→ About this task
Below are the records; return exactly the lines from the one with "Task: Like dale.al14's LeBron GIF comment" through the final line, both included, minus any pictures.

→ Available data
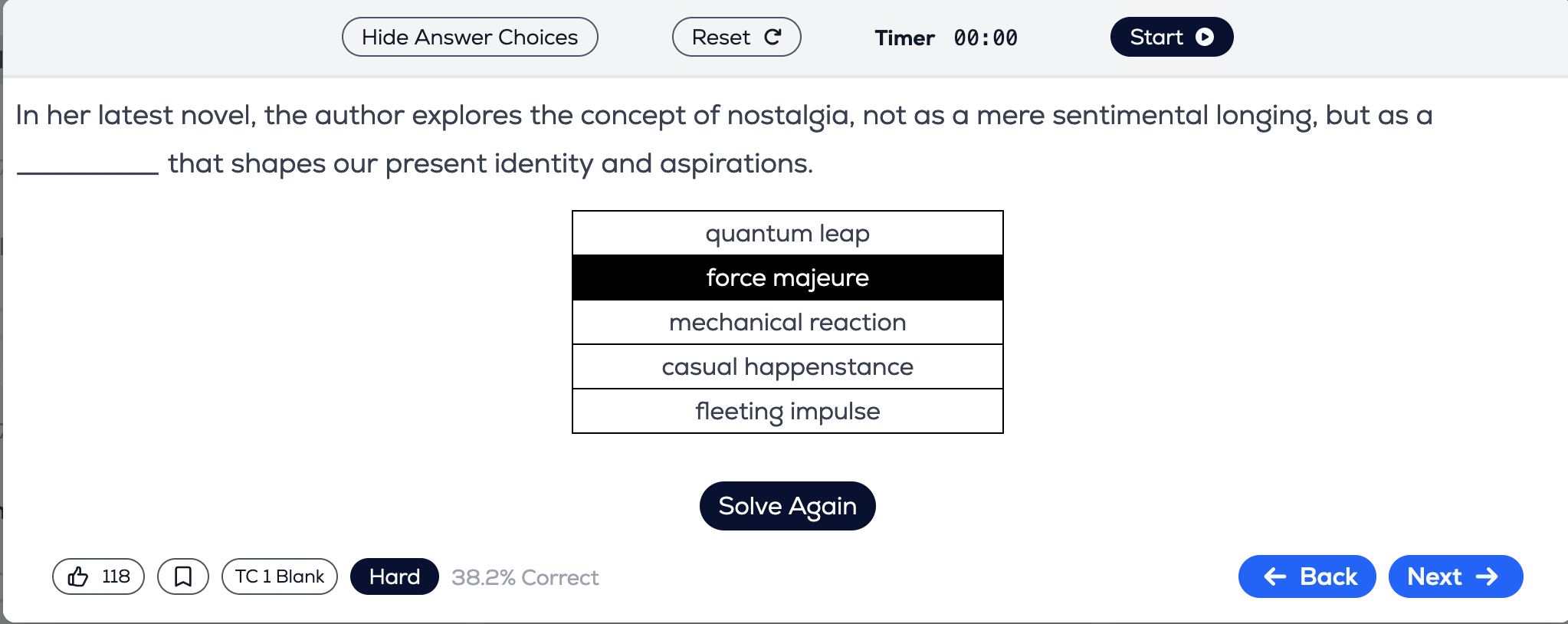Click the thumbs-up like icon
The image size is (1568, 624).
tap(78, 576)
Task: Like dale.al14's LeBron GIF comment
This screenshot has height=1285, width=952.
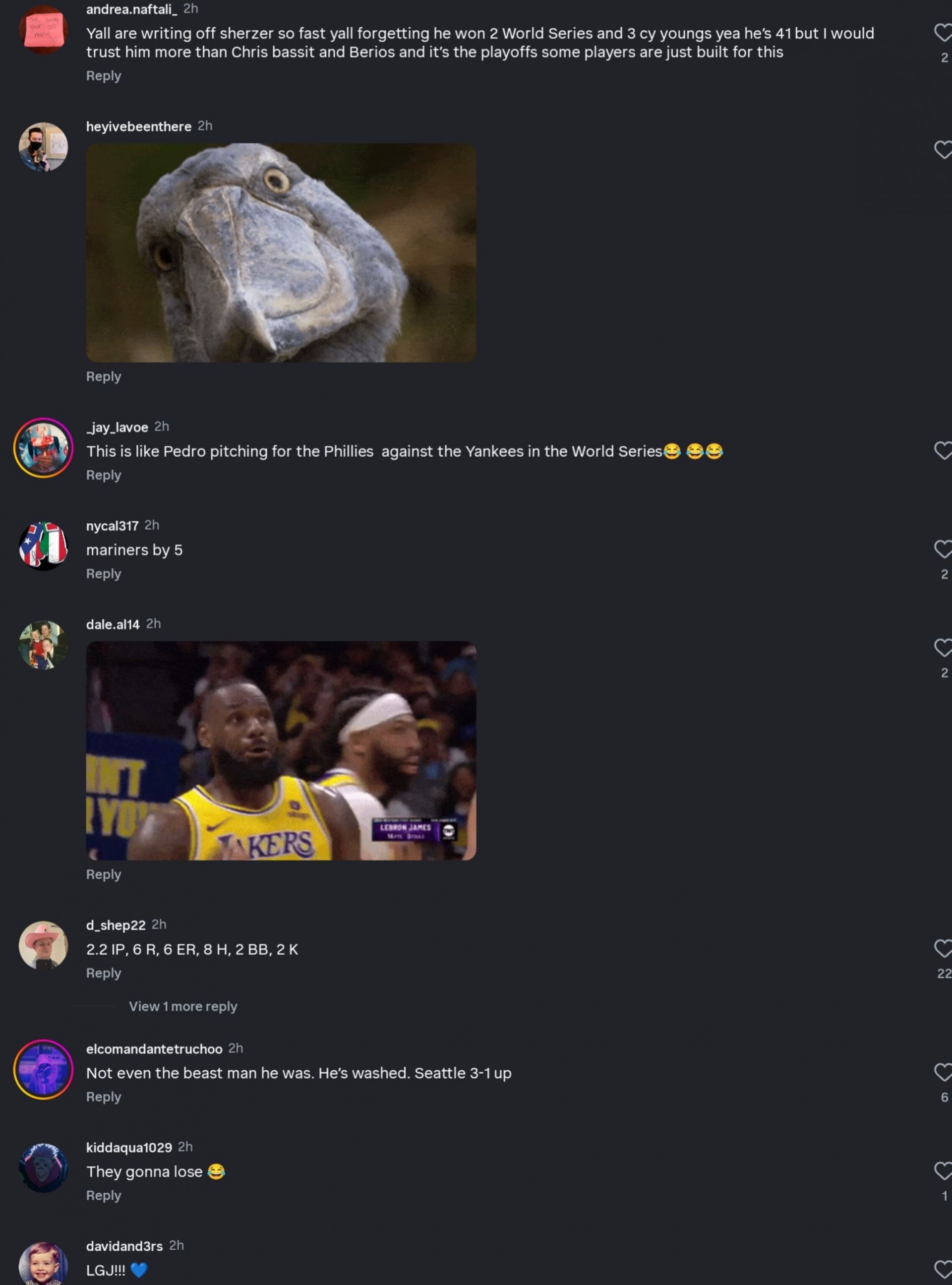Action: 943,648
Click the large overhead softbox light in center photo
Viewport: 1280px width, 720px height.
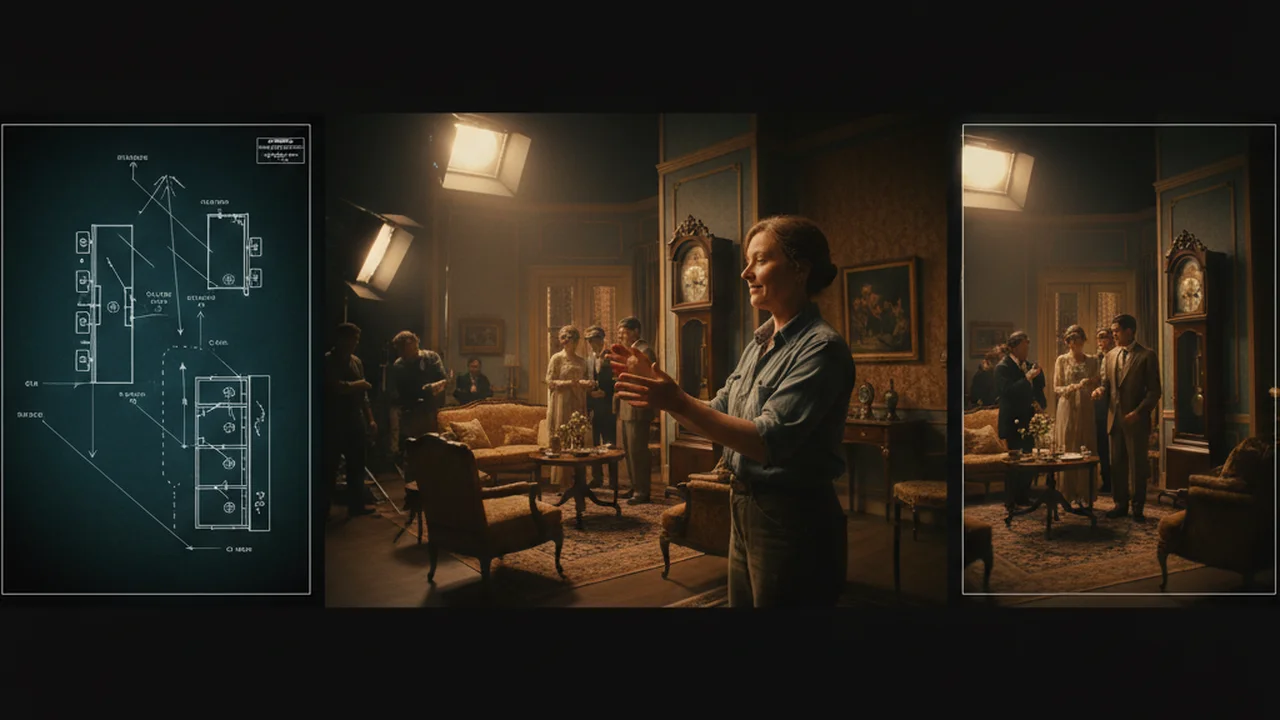point(485,155)
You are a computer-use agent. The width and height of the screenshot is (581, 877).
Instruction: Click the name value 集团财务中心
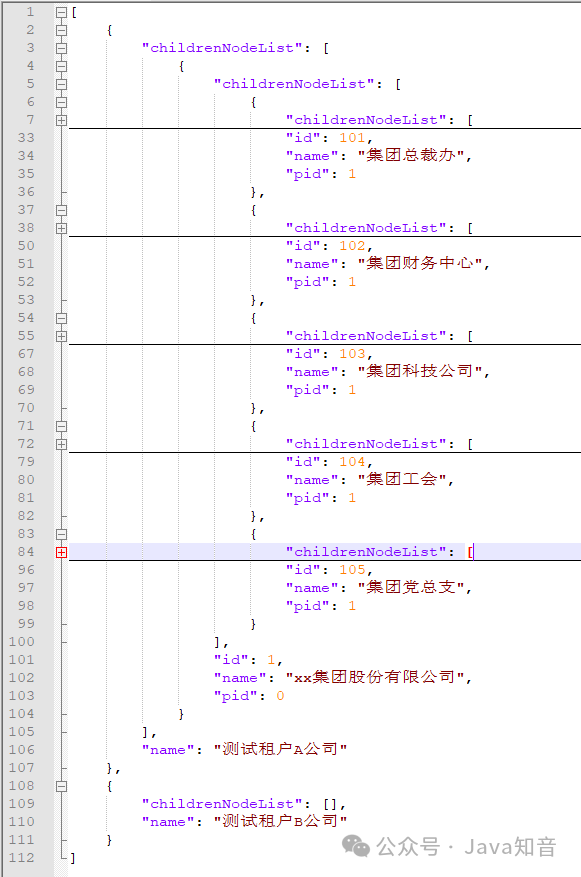click(424, 263)
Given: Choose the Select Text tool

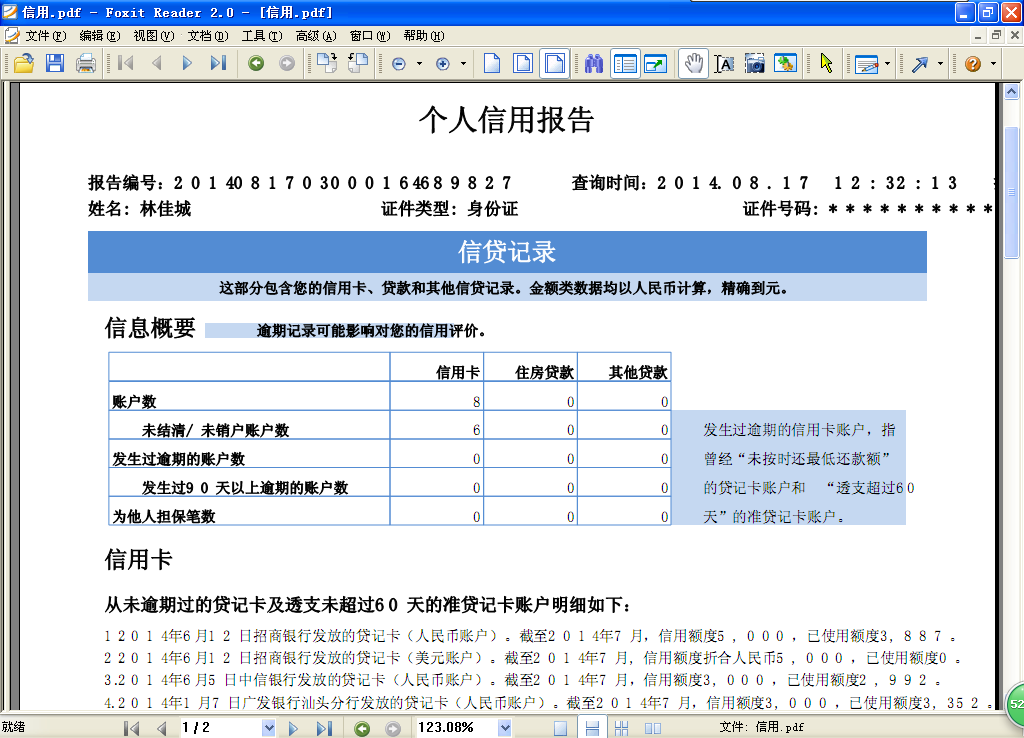Looking at the screenshot, I should [x=724, y=64].
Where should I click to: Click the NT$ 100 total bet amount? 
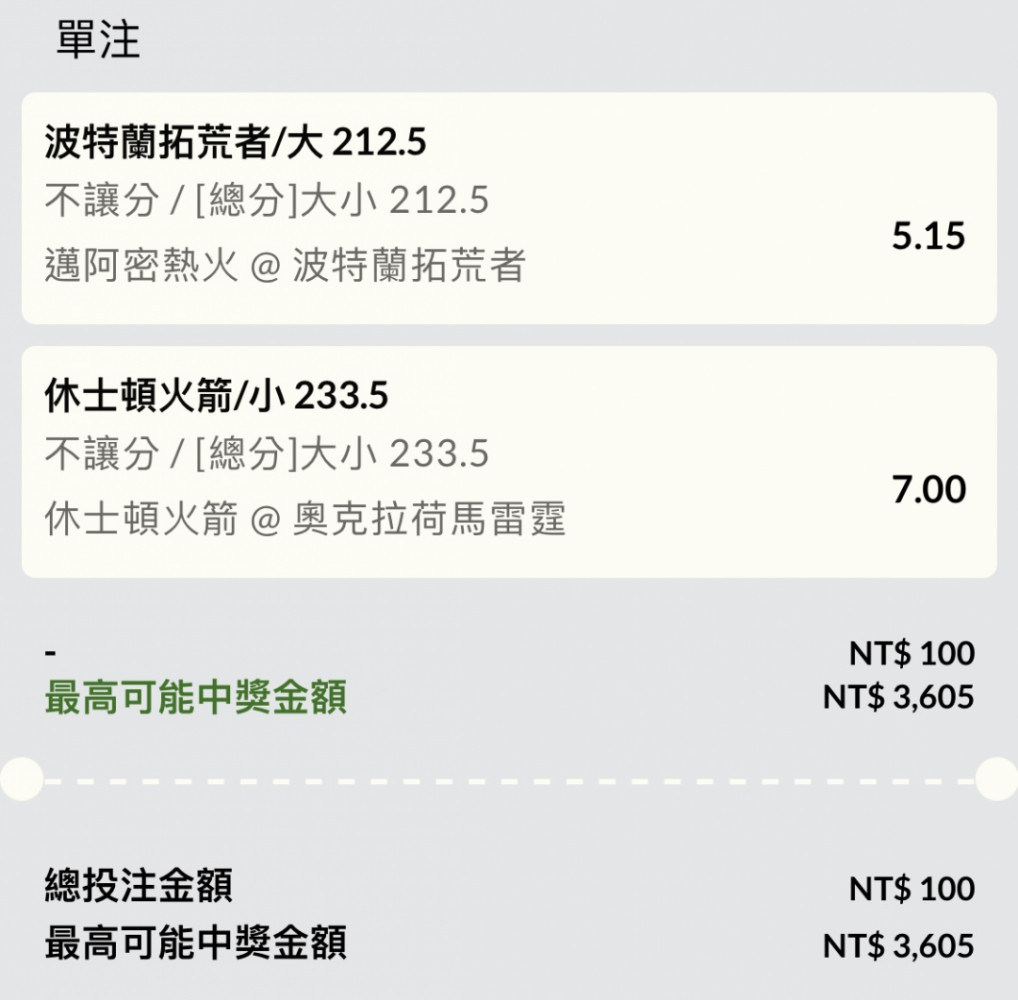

→ Answer box
Task: Like dale.al14's LeBron GIF comment
This screenshot has height=1285, width=952.
Action: 943,648
Click the large overhead softbox light in center photo
Viewport: 1280px width, 720px height.
point(485,155)
You are a computer-use agent. The width and height of the screenshot is (581, 877).
Instruction: Click the name value 集团财务中心
click(424, 263)
Given: Choose the Select Text tool

Looking at the screenshot, I should [x=724, y=64].
Where should I click to: Click the NT$ 100 total bet amount? 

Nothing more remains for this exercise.